President Bush’s approval rating slipped to a new low in the latest national survey with pollsters suggesting federal government intervention in the Terri Schiavo controversy may have been a factor along with growing concern about the economy.
The USA Today/CNN/Gallup survey released on Friday found 45 percent of the 1,001 adults surveyed Monday through Wednesday thought Bush was doing a good job, compared with 52 percent during three previous surveys in late February and early March.
The president’s previous low since taking office in January 2001 was 46 percent in May 2004.
Bush’s involvement in the Schiavo case in Florida “may be a major cause” for the 7-point drop, the Gallup Organization said.
Bush broke off his Texas vacation to sign emergency legislation on Monday that permitted federal courts to consider appeals by Schiavo’s parents to force the reconnection of a feeding tube to prolong the life of the brain-damaged woman.

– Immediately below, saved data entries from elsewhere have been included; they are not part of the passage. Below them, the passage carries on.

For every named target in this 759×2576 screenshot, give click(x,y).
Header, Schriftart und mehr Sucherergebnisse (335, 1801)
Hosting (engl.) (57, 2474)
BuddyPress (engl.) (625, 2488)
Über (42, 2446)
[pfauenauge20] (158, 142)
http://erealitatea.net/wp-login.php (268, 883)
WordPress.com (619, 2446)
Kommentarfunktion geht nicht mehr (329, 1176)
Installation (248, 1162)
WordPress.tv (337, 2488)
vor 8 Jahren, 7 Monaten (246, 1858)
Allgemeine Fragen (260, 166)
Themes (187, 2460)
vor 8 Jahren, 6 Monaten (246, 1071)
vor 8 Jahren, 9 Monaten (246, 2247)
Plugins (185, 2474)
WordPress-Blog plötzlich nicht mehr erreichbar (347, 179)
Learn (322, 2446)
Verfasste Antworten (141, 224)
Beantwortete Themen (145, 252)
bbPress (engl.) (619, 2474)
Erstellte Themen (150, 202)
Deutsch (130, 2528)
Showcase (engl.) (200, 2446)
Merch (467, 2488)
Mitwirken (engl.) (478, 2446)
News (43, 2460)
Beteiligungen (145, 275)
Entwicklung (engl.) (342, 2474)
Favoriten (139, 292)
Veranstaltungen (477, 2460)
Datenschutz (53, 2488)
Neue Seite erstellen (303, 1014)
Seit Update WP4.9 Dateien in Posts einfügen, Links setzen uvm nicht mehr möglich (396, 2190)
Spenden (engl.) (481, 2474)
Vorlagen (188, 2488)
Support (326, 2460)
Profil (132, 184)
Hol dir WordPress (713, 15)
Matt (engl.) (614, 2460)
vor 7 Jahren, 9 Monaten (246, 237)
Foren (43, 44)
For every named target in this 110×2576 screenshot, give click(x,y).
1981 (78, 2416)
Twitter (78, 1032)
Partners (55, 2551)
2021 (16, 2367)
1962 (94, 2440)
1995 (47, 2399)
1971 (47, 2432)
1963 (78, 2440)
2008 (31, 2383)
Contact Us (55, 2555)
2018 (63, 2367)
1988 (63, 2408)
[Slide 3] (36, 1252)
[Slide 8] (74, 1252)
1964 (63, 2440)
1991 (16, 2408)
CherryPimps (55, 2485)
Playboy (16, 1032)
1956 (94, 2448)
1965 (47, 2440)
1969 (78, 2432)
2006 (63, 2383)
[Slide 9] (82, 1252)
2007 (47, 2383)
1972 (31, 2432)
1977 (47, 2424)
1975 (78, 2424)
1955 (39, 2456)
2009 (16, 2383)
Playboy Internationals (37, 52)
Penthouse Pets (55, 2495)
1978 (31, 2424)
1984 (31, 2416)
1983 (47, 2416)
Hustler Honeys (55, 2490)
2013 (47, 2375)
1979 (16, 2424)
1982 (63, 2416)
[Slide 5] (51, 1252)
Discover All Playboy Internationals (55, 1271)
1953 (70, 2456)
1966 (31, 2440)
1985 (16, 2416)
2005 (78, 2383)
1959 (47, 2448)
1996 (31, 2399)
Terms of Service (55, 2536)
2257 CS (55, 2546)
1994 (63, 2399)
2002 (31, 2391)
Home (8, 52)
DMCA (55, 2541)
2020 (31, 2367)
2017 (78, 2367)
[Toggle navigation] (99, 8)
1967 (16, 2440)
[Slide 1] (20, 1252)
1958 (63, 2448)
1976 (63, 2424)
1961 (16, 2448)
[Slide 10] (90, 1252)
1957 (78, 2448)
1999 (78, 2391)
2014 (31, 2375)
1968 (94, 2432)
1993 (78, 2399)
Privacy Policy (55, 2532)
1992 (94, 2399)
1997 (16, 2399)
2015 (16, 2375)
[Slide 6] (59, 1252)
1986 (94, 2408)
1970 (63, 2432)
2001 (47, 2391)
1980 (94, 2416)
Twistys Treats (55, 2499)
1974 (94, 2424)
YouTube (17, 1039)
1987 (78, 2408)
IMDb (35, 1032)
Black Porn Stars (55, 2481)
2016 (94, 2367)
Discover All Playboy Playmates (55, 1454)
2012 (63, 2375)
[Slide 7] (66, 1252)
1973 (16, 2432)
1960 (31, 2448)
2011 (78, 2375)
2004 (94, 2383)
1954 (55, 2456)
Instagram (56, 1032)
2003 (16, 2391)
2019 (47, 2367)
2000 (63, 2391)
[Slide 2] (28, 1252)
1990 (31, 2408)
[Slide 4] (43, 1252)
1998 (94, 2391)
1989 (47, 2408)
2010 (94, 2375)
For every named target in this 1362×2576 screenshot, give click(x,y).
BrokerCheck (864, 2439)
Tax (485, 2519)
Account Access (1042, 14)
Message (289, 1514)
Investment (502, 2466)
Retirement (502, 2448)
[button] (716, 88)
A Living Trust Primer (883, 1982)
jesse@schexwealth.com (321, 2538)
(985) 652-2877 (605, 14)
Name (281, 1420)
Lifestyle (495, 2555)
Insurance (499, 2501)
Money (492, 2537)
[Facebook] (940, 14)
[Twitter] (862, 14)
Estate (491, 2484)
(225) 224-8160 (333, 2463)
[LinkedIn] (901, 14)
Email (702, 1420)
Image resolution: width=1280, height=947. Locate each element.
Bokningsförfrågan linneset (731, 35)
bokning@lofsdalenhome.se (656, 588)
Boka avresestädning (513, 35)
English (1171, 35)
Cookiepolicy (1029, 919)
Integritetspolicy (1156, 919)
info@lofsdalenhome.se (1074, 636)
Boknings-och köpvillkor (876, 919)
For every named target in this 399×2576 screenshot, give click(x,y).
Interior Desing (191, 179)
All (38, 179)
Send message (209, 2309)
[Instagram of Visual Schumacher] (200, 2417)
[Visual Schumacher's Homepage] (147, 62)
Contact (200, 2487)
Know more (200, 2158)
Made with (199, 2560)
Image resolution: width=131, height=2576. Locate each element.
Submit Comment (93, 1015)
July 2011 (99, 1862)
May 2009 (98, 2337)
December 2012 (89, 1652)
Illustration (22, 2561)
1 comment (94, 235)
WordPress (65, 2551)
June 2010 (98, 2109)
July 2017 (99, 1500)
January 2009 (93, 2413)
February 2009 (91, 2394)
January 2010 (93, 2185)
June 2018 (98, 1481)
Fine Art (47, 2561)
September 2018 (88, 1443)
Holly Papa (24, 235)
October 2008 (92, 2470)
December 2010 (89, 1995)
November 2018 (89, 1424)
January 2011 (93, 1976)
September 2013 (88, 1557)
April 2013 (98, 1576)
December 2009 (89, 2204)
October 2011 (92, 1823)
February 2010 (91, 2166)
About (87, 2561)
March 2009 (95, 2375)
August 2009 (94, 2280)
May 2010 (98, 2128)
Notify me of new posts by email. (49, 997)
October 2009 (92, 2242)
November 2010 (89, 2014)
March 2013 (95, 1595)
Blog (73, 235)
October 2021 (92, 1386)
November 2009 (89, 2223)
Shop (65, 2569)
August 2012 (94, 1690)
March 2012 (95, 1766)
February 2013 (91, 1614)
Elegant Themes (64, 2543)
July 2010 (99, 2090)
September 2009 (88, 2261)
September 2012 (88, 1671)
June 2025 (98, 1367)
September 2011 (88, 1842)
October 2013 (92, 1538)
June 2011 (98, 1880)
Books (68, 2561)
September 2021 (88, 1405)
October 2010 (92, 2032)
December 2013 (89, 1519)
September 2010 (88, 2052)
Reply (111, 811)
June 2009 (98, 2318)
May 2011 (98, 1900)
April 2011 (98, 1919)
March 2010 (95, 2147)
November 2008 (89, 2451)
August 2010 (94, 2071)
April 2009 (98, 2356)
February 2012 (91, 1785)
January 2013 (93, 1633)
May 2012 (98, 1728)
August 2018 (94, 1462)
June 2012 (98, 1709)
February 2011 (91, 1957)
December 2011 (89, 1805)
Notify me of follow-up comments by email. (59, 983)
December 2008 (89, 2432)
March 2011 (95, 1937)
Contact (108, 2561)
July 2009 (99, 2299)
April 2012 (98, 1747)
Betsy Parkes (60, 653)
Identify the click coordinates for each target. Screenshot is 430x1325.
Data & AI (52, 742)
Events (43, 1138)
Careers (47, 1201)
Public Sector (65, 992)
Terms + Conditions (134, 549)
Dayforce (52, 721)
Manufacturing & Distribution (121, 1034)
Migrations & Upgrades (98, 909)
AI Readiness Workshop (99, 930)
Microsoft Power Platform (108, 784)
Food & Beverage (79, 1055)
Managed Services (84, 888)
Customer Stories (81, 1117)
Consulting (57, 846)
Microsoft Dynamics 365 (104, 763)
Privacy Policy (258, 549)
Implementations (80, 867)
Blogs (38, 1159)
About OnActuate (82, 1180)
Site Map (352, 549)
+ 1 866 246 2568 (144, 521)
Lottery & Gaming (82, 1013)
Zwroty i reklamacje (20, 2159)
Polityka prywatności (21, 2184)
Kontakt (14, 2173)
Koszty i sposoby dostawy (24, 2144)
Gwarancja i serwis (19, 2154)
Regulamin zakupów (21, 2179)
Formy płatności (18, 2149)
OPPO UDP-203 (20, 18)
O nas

The tube was removed on March 18 with the permission of Schiavo’s husband, who has been waging a long legal battle with his wife’s family over whether the 41-year-old woman should be allowed to die.
So far, appeals by Schiavo’s parents have failed. The U.S. Supreme Court refused to intervene on Thursday.
Separate polls by the Gallup organization, ABC News and CBS News in recent days showed large majorities of Americans were opposed to the congressional and presidential intervention in the Schiavo controversy.
Also possibly weighing on Bush’s ratings slide is concern about the economy with new emphasis on rising fuel costs.
Fifty-nine percent of those surveyed believed the economy was getting worse, up 9 points from earlier this month. The overall figure is Bush’s worst negative figure on the economy in two years.
Seventeen percent cited rising fuel costs as the most important economic problem facing the country, up from 5 percent a month ago.
Rising crude oil costs helped to push the national price for gasoline to a record $2.11 a gallon this week.